Last year, the company won a contract to implement the CITYFLO 650 system on the Eglinton light-rail line in Toronto. The system will be unique because it will incorporate three levels of automation: manual and automatic train protection (ATP) along street areas, ATO in the tunnel and unattended train operations in the yard, Bombardier officials said.
In terms of urban rail-control solutions utilizing CBTC, the company also offers a CITYFLO 150 signaling system for trams and light rail. The system, which employs CBTC functionality, offers main features that include support for on-street and segregated driving and train tracking via GPS.
Ansaldo STS is working to upgrade and enhance its CBTC system, too. The company is migrating to the latest generation of user interface for the control center aspect of the system to include upgraded features, implementing additional layers of security and developing a new suite of performance modeling tools.
For the onboard aspect, Ansaldo is creating uniform, standardized packaging and interfaces to provide customers quicker implementation time and a lower cost. The company also is investigating other technologies to enhance its odometry, which will help lower equipment cost and increase overall performance, Ansaldo STS officials said in an email.
For Wabtec Corp., recent efforts have focused on expanding its I-ETMS train-control solution into traditional CBTC applications as the system’s installation base and capabilities continue to expand. The PTC system of choice for many freight and commuter railroads, I-ETMS has grown to support CBTC applications for those railroads via the integration of on-board, wayside and office systems over multiple communications networks, Wabtec officials said in an email.
Wabtec is working to extend I-ETMS into a vital standalone train-control solution that will provide the capability to implement moving block operations through the installed base of 23,000 I-ETMS-equipped locomotives in the United States. Those efforts include upgrades to existing related products, including crash-hardened HD video and end-of-train telemetry systems. The vital standalone system will be offered in North American and international markets to address emerging CBTC needs without the need for extensive wayside equipment, Wabtec officials said.
The company has applied a modified version of I-ETMS as part of a CBTC solution for Brazil’s MRS Logistica S.A. that also included new voice and data radio communications, office and wayside signal systems. The solution is operating on 1,000 miles of the freight railroad’s network and 500 of its locomotives.
The existing interoperable I-ETMS system provides ATP as part of its core feature set and supports ATO through the complete integration of two third-party vendor applications into the I-ETMS train management computer, Wabtec officials said.
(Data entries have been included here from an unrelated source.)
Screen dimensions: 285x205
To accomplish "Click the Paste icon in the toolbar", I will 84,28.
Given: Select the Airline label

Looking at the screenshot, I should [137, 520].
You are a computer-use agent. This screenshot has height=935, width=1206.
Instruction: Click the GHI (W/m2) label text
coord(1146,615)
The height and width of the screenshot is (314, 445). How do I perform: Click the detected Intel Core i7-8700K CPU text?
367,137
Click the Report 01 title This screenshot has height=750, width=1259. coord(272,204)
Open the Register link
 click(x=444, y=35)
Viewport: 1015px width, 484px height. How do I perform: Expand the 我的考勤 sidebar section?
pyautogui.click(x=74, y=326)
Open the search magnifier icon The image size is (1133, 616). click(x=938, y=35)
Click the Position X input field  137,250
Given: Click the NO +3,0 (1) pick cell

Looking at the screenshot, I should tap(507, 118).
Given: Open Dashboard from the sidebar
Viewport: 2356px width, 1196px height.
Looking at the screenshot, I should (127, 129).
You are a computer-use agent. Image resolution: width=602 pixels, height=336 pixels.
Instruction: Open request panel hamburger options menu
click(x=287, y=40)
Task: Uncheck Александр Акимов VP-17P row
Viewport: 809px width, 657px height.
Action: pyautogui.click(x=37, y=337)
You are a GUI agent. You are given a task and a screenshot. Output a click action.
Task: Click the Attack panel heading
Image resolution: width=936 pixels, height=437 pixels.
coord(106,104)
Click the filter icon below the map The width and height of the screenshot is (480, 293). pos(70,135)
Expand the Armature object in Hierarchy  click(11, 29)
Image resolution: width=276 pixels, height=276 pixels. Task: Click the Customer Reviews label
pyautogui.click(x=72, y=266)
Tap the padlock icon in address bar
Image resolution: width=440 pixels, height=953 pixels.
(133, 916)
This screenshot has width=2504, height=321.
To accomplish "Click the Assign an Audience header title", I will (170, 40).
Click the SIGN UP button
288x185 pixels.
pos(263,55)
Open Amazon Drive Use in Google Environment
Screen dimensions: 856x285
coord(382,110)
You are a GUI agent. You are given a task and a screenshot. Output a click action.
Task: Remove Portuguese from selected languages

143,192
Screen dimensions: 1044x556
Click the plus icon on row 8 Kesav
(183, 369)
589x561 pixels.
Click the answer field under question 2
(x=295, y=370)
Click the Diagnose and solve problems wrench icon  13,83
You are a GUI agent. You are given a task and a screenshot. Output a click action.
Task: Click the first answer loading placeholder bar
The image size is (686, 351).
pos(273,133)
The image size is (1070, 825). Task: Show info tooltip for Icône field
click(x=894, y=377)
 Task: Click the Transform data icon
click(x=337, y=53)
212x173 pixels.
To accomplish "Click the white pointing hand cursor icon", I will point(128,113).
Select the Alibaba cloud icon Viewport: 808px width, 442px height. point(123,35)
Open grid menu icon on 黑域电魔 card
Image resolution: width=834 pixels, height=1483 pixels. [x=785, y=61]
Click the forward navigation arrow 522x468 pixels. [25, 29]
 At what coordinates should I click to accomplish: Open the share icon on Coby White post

That enables synchronization of the onboard track database, navigation, wayside and control setting status to provide automatic I-ETMS train operation with both acceleration and dynamic braking functions.
While Wabtec has broadened its PTC system for CBTC applications, Siemens has developed a PTC system based on its Trainguard MT CBTC platform. Siemens also has continued helping transit agencies work toward something that’s becoming popular as they employ CBTC with or without PTC.
“The trend is to start eliminating track circuits,” says Siemens Mobility’s Conis.